Written exercise >> Tally the lines in the listing below that contain the word "Given", and state only that number.

Supplied records >>
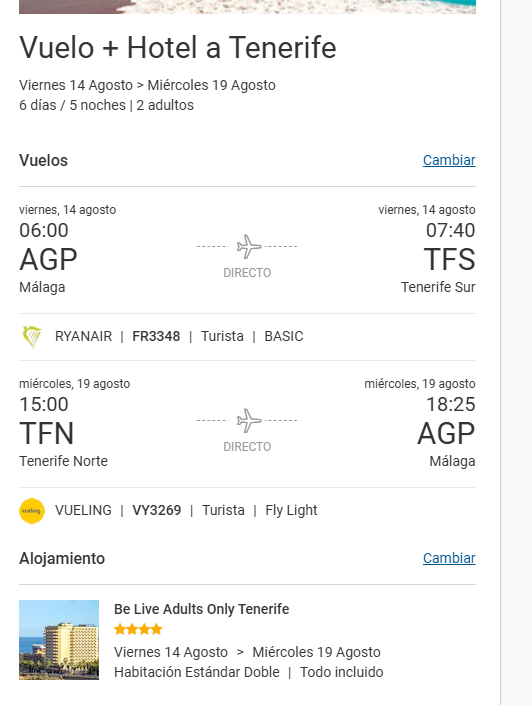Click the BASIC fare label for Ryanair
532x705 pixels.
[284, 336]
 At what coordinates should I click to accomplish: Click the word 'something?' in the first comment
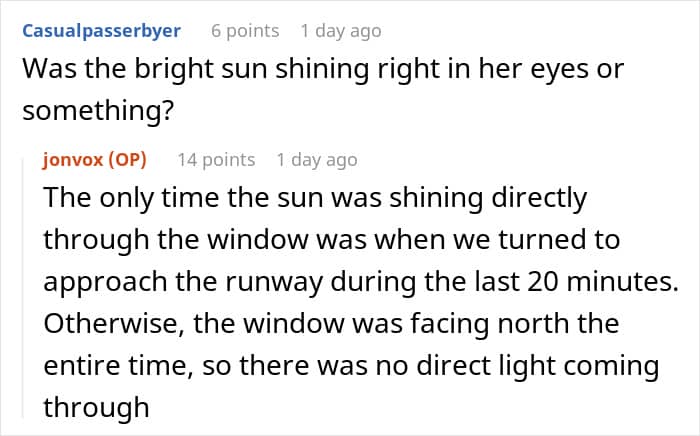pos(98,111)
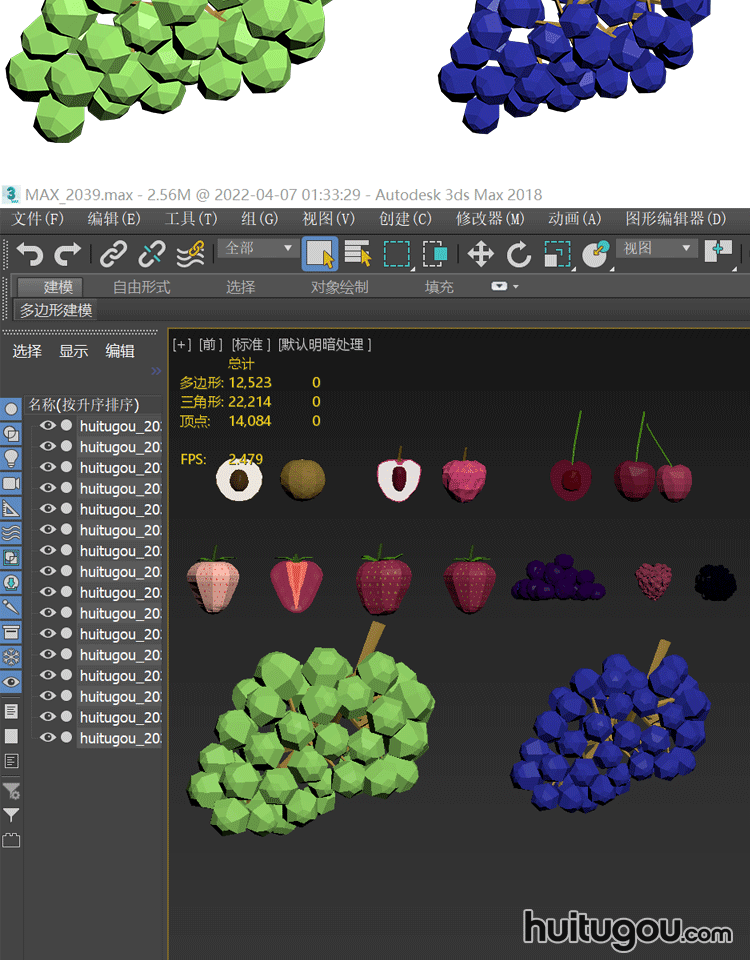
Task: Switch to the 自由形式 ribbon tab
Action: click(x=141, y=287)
==
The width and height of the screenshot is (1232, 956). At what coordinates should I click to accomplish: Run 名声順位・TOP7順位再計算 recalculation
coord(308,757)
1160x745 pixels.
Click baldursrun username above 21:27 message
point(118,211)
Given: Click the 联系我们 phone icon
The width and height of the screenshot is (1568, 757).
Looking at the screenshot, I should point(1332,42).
* * *
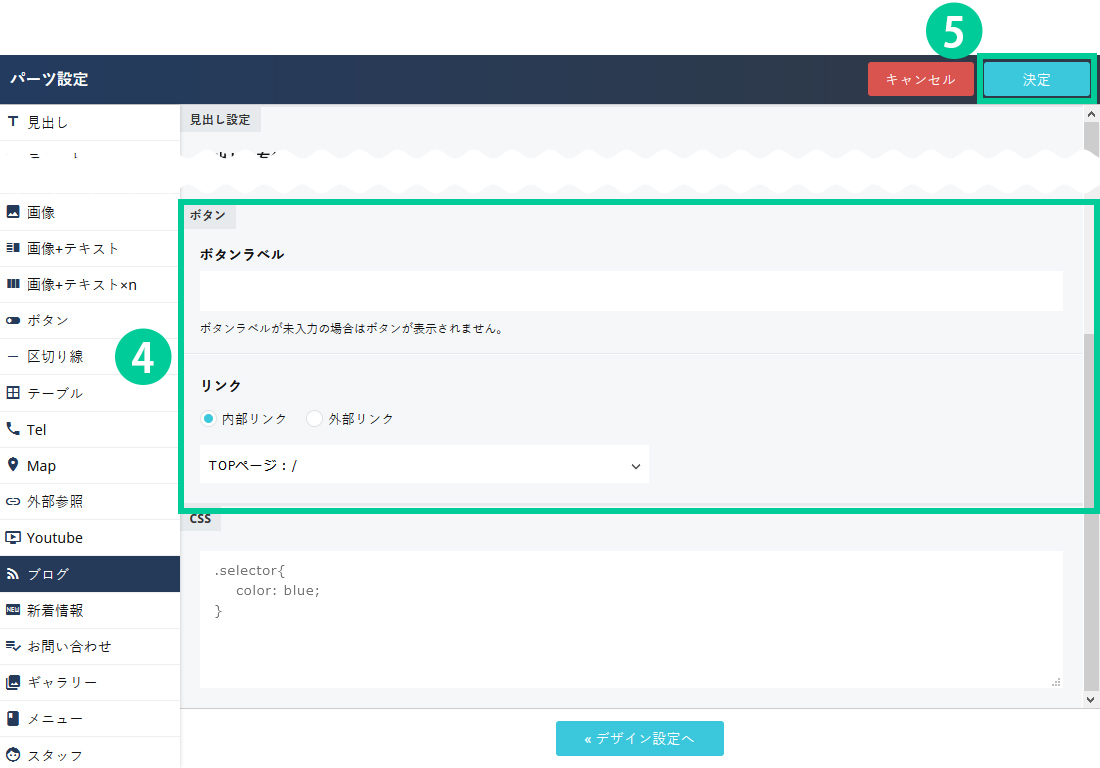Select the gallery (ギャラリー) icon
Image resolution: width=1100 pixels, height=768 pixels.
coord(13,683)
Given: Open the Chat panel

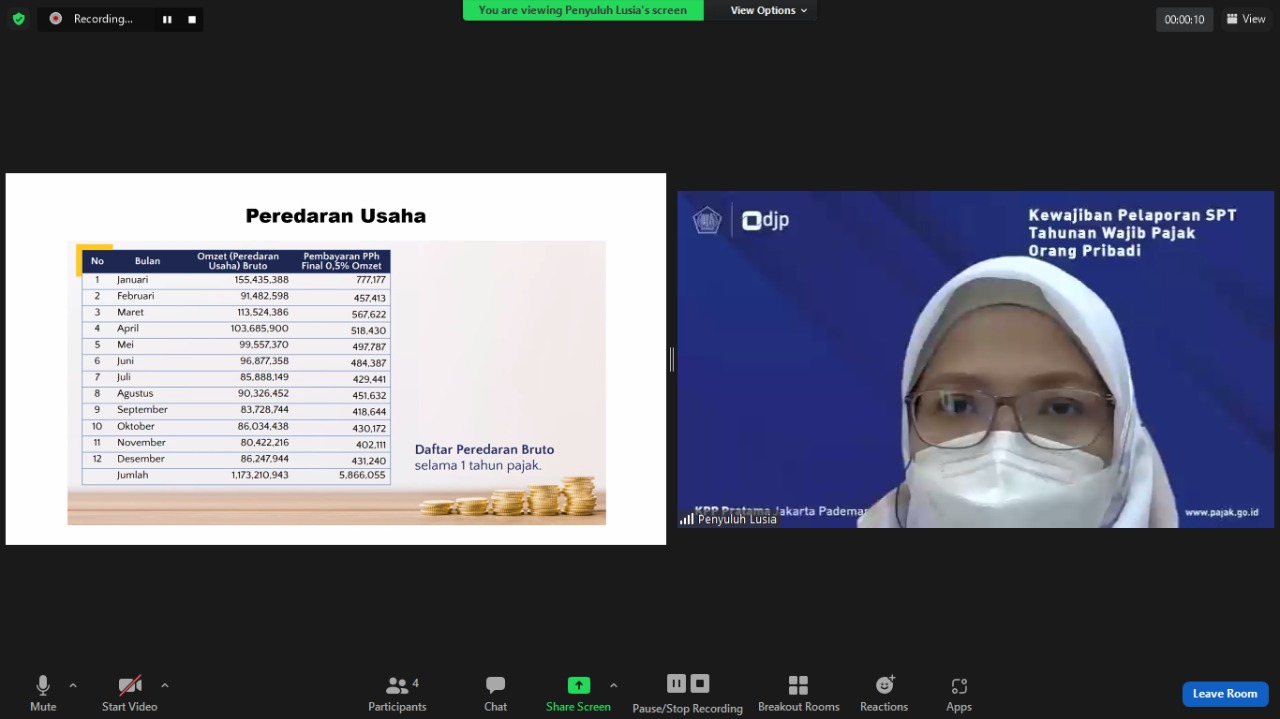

Finished answer >> 2